Their key requests were a horticulture farmers subsidy and a restructuring of tractor hire services by the government, arguing that maize farmers were given first preference in this aspect, yet horticulture had the potential of generating good revenue for the country.
Director of Agriculture and Extension Services in the Ministry of Agriculture Nelson Mavuso says the ministry is alive to the needs of horticulture farmers in the kingdom and the provision of a subsidy was not only something that was on the table but was being duly advocated for behind the scenes.
“I think it is important to highlight that the subject of a subsidy for horticulture farmers is something that has been put on the table and is being looked at with a critical eye,” he said.
The MoU signed by the National Agriculture Marketing Board (NAMBoard) and EswatiniBank aims to strengthen this sector through a
financial risk management agreement and it was pioneered for the development and improvement of Eswatini horticulture farmers.
A credit guarantee scheme product was established through the MoU, which aims to increase access to financial services for horticulture smallholder farmers.
Detailing how the guarantee scheme will work, EswatiniBank’s Mazibuse Khumalo shared that NAMBoard will open a call account and deposit funds which will be used as a guarantee and will be administered by the bank. The guarantee scheme provides security for credit facilities granted to eligible horticulture smallholder start-ups and existing enterprises.
According to Khumalo, the loans will be approved by the bank before NAMBoard and the Central Bank of Eswatini (CBE) can issue the guarantee cover. Eligible for credit are horticulture farmers who operate under NAMBoard and are native emaSwati.
The credit facility will fund investment capital for greenhouses, fencing, and an irrigation system. It will also fund working capital for the horticulture farmers to purchase fertiliser, seeds, seedlings, labour and land preparation. The product features listed by Khumalo include loan specifications starting from medium-term loans amounting from E20 000 up to E100 000 for start-up enterprises, with seasonal loans for start-ups of up to E50 000. Existing enterprises will be granted medium-term loans from E30 000 to E500 000 while seasonal loans for these enterprises will range from E15 000 to E100 000.
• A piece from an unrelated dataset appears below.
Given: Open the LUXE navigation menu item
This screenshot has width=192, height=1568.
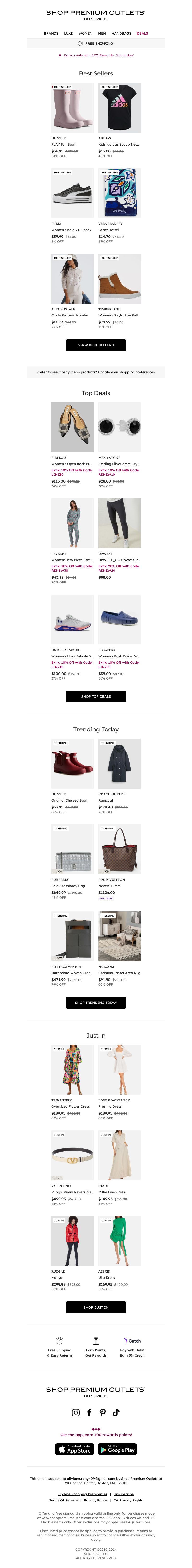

It was further highlighted that the guarantee is 20 per cent of the required facility to be financed for existing businesses and 10 per cent for start-up enterprises. Khumalo says the repayment period is for up to 36 months and the guarantee can be renewed only upon examining the performance of the borrower to justify an extension.
EswatiniBank Managing Director Nozizwe Mulela, in her remarks, referred to how the MoU was prompted by the fact that Eswatini imports a larger portion of fresh produce from neighbouring countries for local consumption or domestic use. She said this was not a desired situation for a country with capable producers such as horticulture farmers and financiers such as the bank.
“We trust that this partnership with NAMBoard will go a long way in addressing all the challenges encountered in the horticulture production industry,” said the MD.
The initiative was pioneered to try to mitigate or reduce the importation of fresh vegetables.